Und so schließt sich der Kreis
Nach Jahren der Stabilität gibt es also wieder ein neues hosts.txt. Es heißt nicht mehr so, es heißt Root-Zone, da sind alle Toplevel-Nameserver der Welt erfaßt. Aber es wird ja nicht bei 500 neuen Domains bleiben. Irgendwann hat doch jede Marke das Bedürfnis, völlig übergreifend sichtbar zu sein. Natürlich wird es .siemens geben. Und .audi. Aber was, wenn .audi einen Rechner mercedes.audi nennt? Oder bmw.audi? Da ist Ärger vorprogrammiert. Aber es gibt Vorteile: Volkswagen wird endlich Ruhe geben, die ja unbedingt vw.de haben wollten, obwohl sie sich selbst nicht so nennen. Aber die TLD .vw, das wäre doch noch viel besser. Und wenn es .berlin gibt, muß es unbedingt .krailling geben. .münchen hat sich ins Abseits gespielt, wegen des Umlauts, das ist noch zu exotisch und würde noch zu beliebig vielen Problemen führen. .munich ist blöd. .muc wäre hingegen cool. Krailling hat auch einen eigenen Vorort, Pentenried. Irgendwann werden die nicht mehr als pentenried.krailling auftreten wollen, dann gibt es halt auch noch .pentenried. Und wenn es so weitergeht, wird irgendwann die Rootzone so groß, daß man sich ein hierarchisches Datenmodell ausdenken muß: So was wie ein DNS……
2 Antworten
Vielen Dank, für diesen Rückblick, Überblick und Ausblick …
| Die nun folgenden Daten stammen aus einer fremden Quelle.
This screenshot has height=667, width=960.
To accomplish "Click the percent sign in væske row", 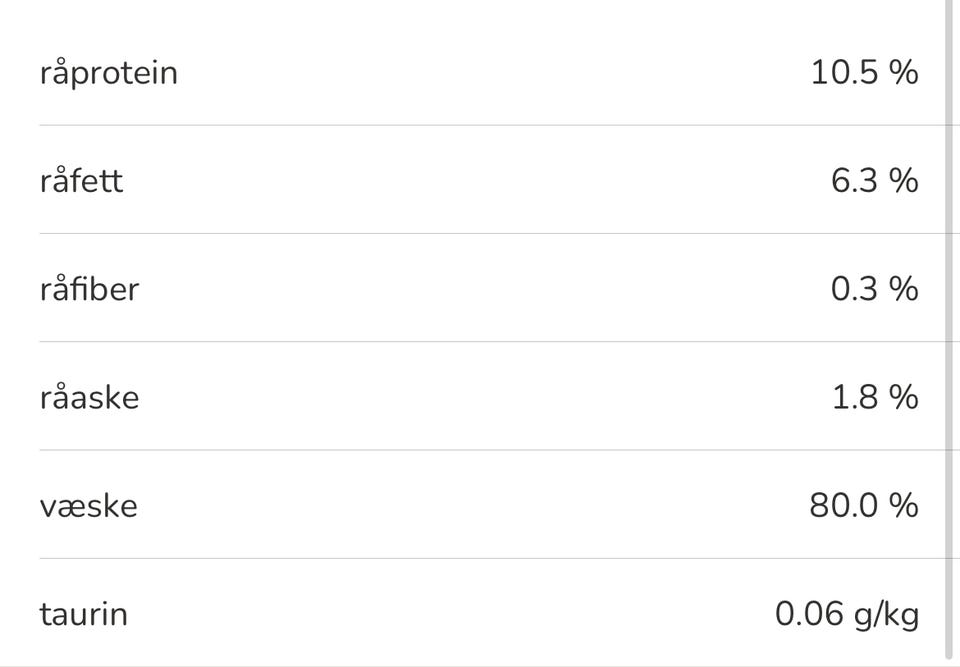I will (903, 505).
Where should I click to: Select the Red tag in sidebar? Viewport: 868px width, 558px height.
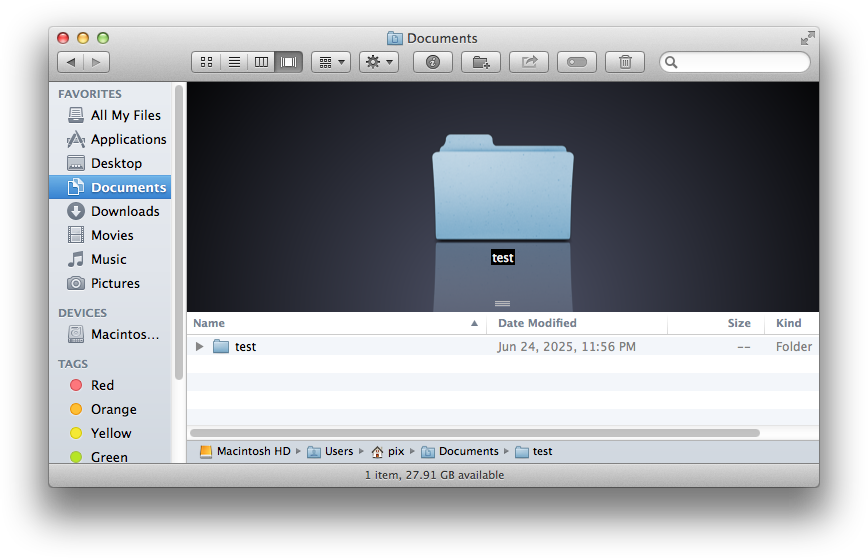pos(102,385)
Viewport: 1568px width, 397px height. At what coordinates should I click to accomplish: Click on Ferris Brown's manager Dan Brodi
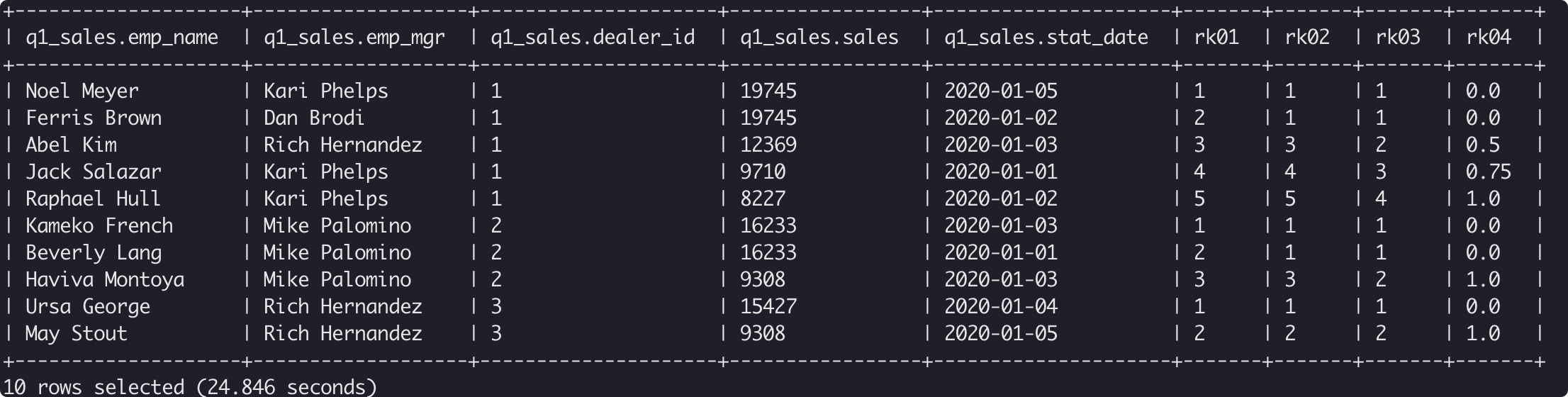pyautogui.click(x=314, y=118)
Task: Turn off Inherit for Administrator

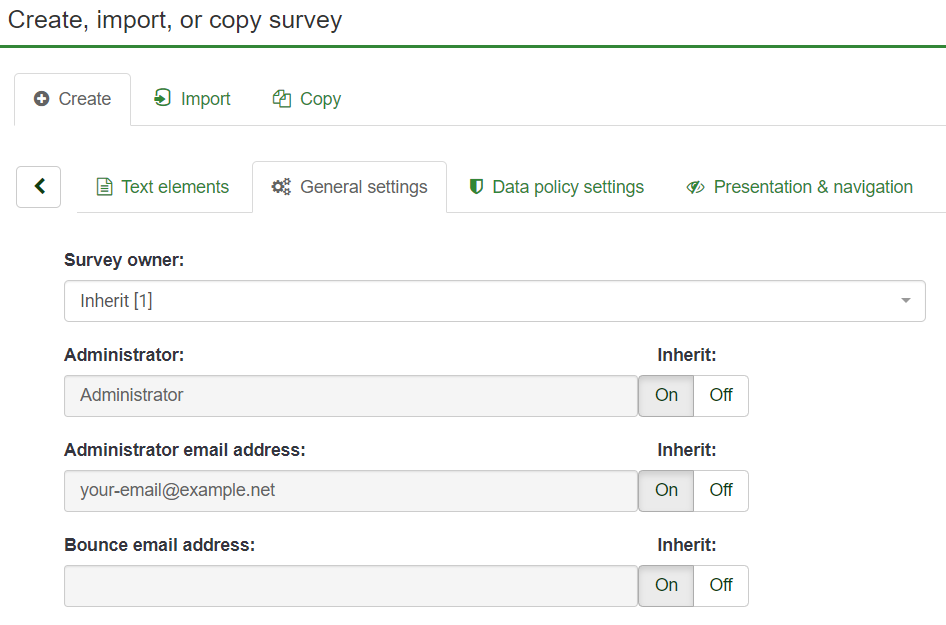Action: tap(720, 395)
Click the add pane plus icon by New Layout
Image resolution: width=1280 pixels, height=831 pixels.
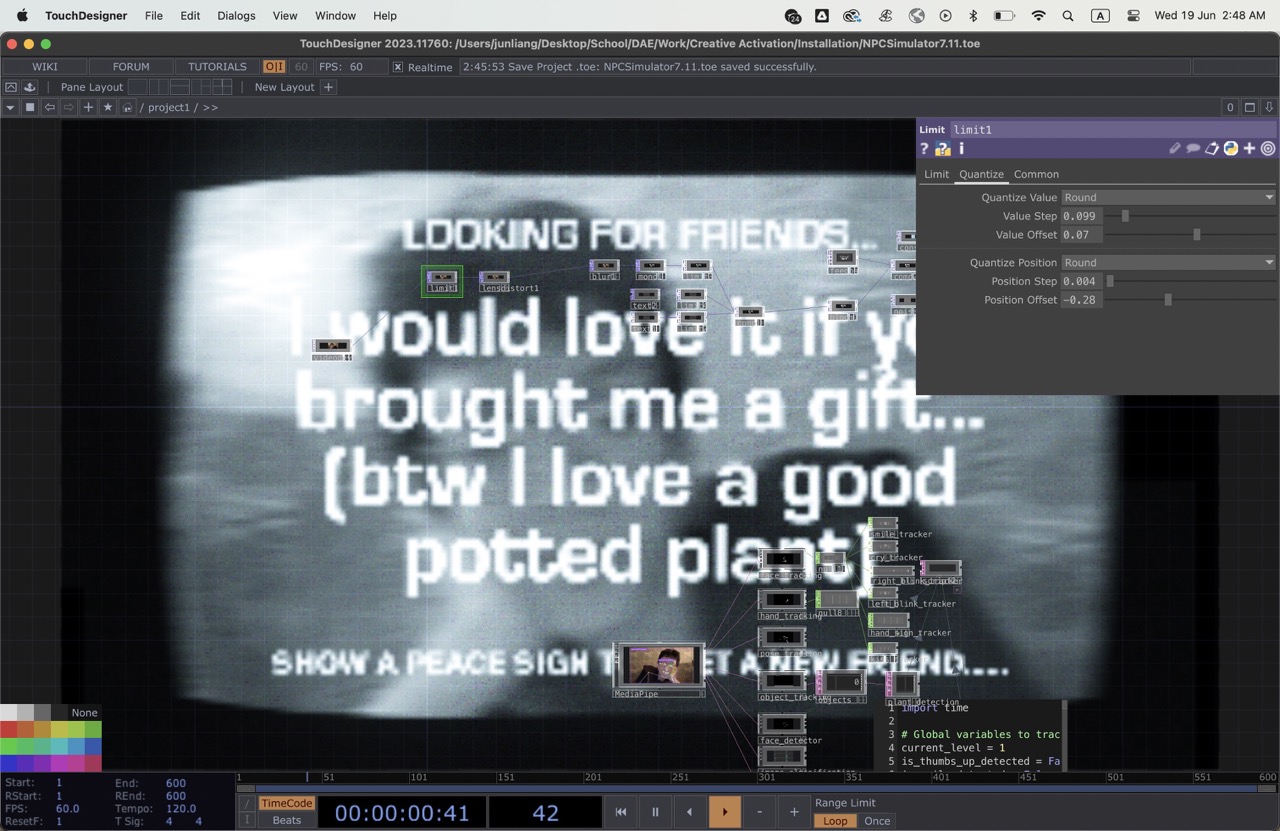click(x=328, y=87)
Ich hätte zu der Toplevel-Ordnung noch beizusteuern, dass ich mich mehr für eine qualitative Einordnung der Internetangebote freuen würde und zwar mit Topleveldomains wie:
.shit
.spam
.cool
.langweilig
Das würde das Zurechtfinden im immer weiter wachsenden Netz vereinfachen.
*lach* – Du nimmst eine Domain für die Dinge, die Dich interessieren und drei zum Abqualifizieren?
Es reicht doch
.klar
.wennzeitist
.vergisses
Nach einiger Zeit linkt man dann noch .wennzeitist mit .vergisses, das nennt man „Ankommen in der Realität“.
:-), svb.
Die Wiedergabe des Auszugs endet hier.